Acho que as surpresas vêm quando você não encontra o conflito, quando você anda por aquele lugar e algo diferente te surpreende. Você espera a violência, nem que seja de forma latente, no convívio social. E isso é facilmente visto em Jerusalém, por exemplo. A impressão é que nos lugares em que palestinos e israelenses se cruzam, eles não se olham, eles existem em universos paralelos. Esse é o normal de lá.

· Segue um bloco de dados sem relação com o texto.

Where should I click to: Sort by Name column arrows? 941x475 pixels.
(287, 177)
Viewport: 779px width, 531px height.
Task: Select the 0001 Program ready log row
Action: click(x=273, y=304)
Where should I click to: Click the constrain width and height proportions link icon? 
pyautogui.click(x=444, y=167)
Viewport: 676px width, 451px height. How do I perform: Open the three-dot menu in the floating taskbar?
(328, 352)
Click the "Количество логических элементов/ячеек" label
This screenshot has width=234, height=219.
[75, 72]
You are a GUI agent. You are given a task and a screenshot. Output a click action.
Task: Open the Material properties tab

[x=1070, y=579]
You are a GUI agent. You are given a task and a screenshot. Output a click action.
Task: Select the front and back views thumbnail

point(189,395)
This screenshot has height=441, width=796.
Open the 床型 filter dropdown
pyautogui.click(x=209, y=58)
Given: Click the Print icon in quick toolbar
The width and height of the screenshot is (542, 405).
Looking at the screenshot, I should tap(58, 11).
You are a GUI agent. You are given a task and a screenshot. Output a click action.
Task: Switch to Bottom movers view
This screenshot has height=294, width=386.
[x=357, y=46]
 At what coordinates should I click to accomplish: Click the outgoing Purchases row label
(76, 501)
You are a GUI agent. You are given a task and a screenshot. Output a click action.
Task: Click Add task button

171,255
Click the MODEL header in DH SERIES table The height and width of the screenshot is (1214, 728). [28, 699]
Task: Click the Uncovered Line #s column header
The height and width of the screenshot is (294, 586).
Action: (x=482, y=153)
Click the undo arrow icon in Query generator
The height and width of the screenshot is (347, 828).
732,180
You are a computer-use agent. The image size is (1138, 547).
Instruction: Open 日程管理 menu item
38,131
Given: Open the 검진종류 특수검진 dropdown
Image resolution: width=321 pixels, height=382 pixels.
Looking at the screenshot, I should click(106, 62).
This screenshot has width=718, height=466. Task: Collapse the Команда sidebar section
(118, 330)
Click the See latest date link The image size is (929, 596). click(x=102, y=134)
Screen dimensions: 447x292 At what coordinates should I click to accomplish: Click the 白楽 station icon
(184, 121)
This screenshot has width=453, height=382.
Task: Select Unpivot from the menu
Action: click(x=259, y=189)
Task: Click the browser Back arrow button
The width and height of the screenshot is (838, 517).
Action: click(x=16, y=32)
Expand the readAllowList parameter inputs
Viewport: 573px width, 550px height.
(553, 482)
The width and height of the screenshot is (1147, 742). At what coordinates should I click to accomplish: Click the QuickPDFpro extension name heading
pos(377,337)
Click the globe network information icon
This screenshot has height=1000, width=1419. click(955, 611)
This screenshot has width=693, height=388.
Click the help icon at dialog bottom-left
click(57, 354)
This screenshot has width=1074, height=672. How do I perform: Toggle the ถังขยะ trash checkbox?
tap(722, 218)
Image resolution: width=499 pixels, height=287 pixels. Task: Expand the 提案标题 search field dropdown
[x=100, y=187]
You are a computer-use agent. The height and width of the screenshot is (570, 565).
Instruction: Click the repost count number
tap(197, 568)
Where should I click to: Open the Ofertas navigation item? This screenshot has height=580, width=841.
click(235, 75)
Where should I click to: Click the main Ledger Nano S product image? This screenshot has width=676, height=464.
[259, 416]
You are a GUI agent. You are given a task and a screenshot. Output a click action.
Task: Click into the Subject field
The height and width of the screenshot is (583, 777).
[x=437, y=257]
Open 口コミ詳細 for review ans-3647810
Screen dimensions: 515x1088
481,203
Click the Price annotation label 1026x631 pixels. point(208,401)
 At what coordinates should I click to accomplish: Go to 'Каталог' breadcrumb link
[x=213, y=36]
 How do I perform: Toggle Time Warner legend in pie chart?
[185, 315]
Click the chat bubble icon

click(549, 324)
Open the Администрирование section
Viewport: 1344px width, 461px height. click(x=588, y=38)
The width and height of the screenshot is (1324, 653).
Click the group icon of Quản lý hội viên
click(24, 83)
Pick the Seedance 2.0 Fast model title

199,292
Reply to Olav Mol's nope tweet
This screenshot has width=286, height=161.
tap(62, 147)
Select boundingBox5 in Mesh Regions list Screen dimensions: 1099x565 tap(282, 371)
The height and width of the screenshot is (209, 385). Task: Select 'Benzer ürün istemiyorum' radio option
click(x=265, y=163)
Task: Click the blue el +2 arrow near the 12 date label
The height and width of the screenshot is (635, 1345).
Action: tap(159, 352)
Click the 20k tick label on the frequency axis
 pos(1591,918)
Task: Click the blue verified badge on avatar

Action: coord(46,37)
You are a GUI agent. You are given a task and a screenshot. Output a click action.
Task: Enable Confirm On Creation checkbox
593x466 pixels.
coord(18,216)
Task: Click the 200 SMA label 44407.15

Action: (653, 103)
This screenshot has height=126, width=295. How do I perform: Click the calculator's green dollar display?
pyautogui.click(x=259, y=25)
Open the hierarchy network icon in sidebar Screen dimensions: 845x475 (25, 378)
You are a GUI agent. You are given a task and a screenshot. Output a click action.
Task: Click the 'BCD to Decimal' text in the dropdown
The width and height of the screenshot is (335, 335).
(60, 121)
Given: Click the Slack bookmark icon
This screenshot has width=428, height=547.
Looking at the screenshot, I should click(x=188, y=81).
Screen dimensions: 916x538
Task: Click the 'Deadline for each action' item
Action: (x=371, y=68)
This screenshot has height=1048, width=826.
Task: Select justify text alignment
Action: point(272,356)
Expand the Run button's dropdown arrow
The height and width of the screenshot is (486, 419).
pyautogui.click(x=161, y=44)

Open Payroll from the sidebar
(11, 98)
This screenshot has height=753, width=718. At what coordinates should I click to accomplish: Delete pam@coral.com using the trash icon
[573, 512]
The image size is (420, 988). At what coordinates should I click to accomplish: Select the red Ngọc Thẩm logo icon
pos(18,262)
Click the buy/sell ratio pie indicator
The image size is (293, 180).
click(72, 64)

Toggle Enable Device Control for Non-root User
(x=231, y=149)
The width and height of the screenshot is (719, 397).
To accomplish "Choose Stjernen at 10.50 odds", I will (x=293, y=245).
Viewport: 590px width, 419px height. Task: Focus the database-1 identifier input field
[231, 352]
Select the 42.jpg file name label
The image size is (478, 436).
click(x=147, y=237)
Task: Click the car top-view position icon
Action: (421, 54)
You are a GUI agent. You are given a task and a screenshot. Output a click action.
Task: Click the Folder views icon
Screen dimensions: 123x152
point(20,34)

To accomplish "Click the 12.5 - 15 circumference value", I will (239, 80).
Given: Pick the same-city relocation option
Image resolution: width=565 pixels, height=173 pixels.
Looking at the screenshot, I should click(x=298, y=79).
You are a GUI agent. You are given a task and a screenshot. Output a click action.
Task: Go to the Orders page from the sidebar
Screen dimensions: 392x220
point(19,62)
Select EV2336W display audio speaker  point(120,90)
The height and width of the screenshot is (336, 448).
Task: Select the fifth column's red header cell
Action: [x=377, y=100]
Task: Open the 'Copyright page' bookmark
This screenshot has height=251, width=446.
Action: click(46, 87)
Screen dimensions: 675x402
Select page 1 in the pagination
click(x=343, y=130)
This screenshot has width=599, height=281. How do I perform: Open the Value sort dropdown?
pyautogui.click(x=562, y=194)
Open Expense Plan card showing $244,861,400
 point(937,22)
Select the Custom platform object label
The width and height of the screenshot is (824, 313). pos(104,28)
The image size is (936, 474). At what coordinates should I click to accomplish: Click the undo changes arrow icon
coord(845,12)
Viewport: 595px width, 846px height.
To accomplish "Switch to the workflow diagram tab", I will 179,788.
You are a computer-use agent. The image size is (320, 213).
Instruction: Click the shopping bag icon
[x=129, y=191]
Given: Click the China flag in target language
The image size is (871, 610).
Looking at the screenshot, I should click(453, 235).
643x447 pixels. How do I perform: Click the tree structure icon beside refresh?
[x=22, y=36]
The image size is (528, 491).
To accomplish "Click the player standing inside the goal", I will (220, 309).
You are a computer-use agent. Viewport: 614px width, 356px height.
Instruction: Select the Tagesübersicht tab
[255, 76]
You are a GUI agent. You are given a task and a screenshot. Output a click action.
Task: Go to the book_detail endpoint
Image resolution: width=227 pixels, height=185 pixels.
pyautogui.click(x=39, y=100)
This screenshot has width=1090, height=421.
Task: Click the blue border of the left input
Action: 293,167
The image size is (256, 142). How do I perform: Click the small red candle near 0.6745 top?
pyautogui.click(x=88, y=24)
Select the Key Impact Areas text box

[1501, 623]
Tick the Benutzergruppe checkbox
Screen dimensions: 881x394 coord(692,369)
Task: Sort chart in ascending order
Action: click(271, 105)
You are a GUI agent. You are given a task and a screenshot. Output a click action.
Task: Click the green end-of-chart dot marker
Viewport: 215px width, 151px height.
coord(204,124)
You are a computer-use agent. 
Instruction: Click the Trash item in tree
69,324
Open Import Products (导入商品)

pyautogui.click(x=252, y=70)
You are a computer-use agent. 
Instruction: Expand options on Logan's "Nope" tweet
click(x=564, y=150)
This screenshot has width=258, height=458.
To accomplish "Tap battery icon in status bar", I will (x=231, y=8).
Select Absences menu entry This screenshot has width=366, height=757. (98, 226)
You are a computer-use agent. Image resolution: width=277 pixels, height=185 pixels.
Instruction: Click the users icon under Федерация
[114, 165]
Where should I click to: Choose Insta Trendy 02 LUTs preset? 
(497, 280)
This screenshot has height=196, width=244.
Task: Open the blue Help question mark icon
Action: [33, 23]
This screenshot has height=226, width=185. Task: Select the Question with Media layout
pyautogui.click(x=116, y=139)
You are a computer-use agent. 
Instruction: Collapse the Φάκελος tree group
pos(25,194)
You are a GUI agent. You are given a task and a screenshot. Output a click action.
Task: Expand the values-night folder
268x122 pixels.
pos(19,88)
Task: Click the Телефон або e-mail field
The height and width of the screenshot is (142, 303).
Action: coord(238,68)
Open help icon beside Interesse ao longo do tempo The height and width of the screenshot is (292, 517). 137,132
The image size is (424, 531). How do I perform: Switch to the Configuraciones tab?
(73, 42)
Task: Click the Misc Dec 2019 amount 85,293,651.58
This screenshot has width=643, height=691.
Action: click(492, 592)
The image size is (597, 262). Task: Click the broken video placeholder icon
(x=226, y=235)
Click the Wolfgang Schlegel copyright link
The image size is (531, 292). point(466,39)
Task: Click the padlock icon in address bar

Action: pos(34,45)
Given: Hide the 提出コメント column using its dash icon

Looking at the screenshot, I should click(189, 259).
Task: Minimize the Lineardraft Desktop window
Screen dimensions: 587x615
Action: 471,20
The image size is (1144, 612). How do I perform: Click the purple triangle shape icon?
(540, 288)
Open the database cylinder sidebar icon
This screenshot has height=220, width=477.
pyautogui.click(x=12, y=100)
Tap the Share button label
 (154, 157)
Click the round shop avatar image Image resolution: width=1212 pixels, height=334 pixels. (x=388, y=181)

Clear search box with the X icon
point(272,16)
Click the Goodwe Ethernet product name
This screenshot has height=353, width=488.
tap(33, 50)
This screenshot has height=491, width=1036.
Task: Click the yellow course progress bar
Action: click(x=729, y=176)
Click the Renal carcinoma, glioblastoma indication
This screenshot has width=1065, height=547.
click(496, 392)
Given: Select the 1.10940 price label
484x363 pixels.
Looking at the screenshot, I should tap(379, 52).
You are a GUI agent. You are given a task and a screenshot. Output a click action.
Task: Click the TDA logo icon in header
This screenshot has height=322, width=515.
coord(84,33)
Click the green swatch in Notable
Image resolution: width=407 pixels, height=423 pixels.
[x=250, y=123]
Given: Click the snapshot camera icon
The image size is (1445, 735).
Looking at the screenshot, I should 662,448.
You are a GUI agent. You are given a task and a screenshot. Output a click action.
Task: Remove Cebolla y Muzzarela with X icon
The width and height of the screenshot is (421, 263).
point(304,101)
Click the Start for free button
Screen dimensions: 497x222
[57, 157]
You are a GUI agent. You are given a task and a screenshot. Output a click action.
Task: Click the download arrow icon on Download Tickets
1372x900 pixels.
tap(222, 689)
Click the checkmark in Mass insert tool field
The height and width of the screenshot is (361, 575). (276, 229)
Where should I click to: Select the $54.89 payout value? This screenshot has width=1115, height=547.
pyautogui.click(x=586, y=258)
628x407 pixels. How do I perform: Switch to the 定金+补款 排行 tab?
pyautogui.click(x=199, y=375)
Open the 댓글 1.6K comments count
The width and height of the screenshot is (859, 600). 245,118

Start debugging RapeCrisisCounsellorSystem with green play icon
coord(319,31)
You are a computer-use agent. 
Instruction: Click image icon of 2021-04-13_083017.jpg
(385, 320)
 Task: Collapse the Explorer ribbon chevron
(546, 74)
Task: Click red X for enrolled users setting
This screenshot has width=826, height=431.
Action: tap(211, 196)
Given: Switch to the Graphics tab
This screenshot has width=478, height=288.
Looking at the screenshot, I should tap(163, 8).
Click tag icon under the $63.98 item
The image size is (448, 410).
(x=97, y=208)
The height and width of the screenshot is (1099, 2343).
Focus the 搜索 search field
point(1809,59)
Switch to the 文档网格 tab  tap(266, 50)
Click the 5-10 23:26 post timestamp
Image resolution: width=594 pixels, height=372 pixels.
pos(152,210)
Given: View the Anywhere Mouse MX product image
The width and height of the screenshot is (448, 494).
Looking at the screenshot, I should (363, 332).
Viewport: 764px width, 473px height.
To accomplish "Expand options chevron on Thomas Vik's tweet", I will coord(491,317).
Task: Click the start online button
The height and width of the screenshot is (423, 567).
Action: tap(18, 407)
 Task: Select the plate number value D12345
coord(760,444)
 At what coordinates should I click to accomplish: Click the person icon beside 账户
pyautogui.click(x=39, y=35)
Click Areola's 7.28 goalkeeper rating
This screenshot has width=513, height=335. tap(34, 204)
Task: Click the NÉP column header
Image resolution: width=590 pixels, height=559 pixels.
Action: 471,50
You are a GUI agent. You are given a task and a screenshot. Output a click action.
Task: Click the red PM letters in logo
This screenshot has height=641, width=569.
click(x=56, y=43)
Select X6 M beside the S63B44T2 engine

Mas uma coisa que me marcou foi minha chegada na primeira viagem. Da primeira vez, eu desci em Amã, na Jordânia (da segunda vez fomos direto para Tel Aviv), e então cruzei a fronteira entre Jordânia e a Cisjordânia ocupada, controlada do lado palestino pelos israelenses. Não esqueço uma cena. O lance todo é que lá você pode passar horas sendo interrogado ou então apenas esperando se vão te dar um visto ou não. Aí você faz o pedido, ele pode demorar ou vir rápido, enfim. Em um momento, um agente de imigração israelense veio como um passaporte na mão, era o passaporte de um palestino, e começou a gritar o nome dele. Ele tinha sido liberado para entrar. E chamou de novo, e nada do cara responder. Então alguns amigos dele apontaram para um sujeito ajoelhado no chão, fazendo a reza da tarde. O homem não parou a reza, sabia que seu nome havia sido chamado, mas não interrompeu a reza. O agente não reagiu. Ficou ali, apoiado num banco, em silêncio, esperou o cara acabar a reza pacientemente e então devolveu os documentos para ele.